§ **Work required**
Copy out each line of the material exactly. Pictures do not belong in the copy.

○ ○ ○

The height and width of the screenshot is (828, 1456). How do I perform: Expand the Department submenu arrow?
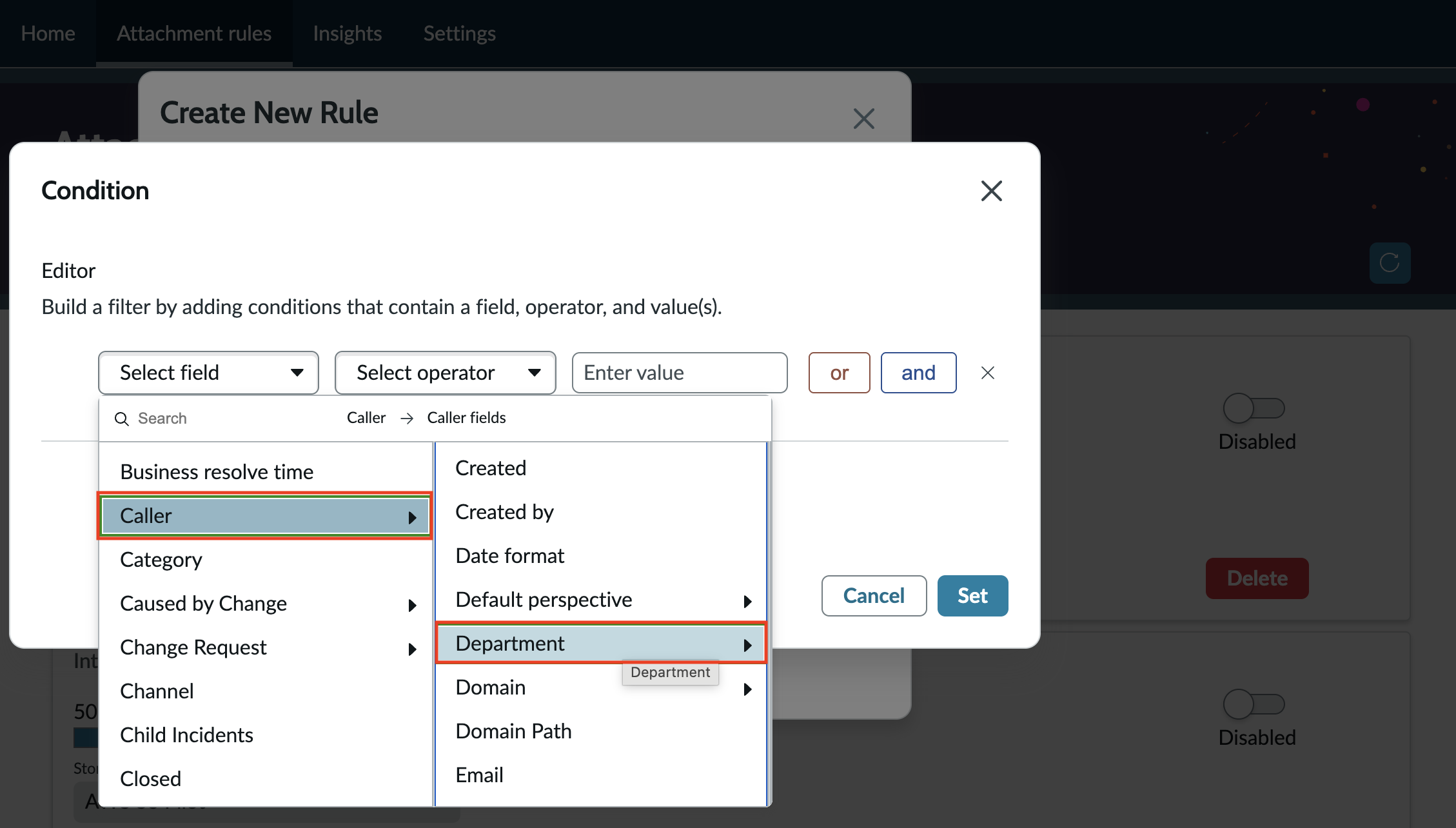(x=747, y=645)
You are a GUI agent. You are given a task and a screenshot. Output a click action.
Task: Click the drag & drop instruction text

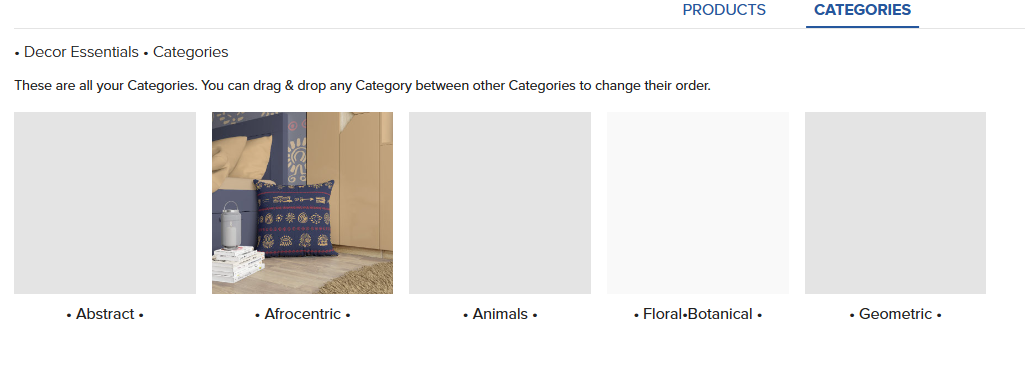pyautogui.click(x=362, y=85)
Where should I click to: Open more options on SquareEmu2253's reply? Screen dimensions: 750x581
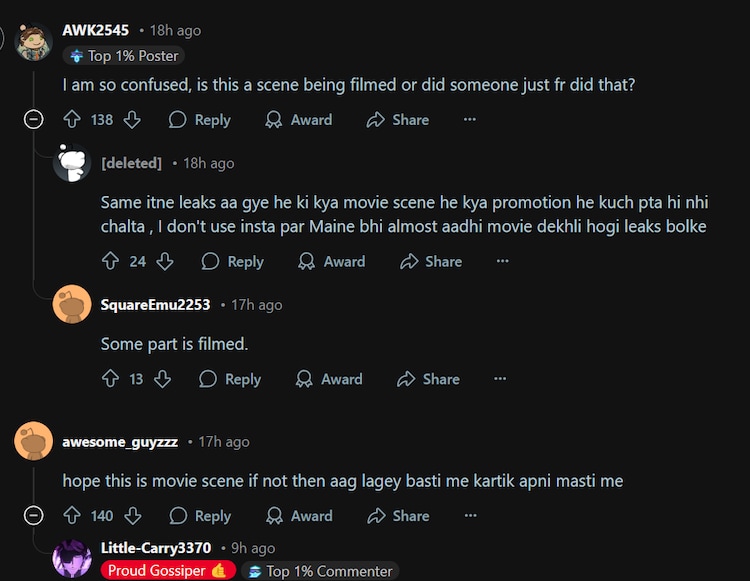tap(501, 380)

○ ○ ○

§ **Response box**
The height and width of the screenshot is (828, 1456). How do I perform: Expand the Department submenu arrow?
(x=747, y=645)
You are a GUI agent. You are given a task and a screenshot. Output a click action.
Task: Click the drag & drop instruction text

pyautogui.click(x=362, y=85)
Where should I click to: Open more options on SquareEmu2253's reply? Screen dimensions: 750x581
tap(501, 380)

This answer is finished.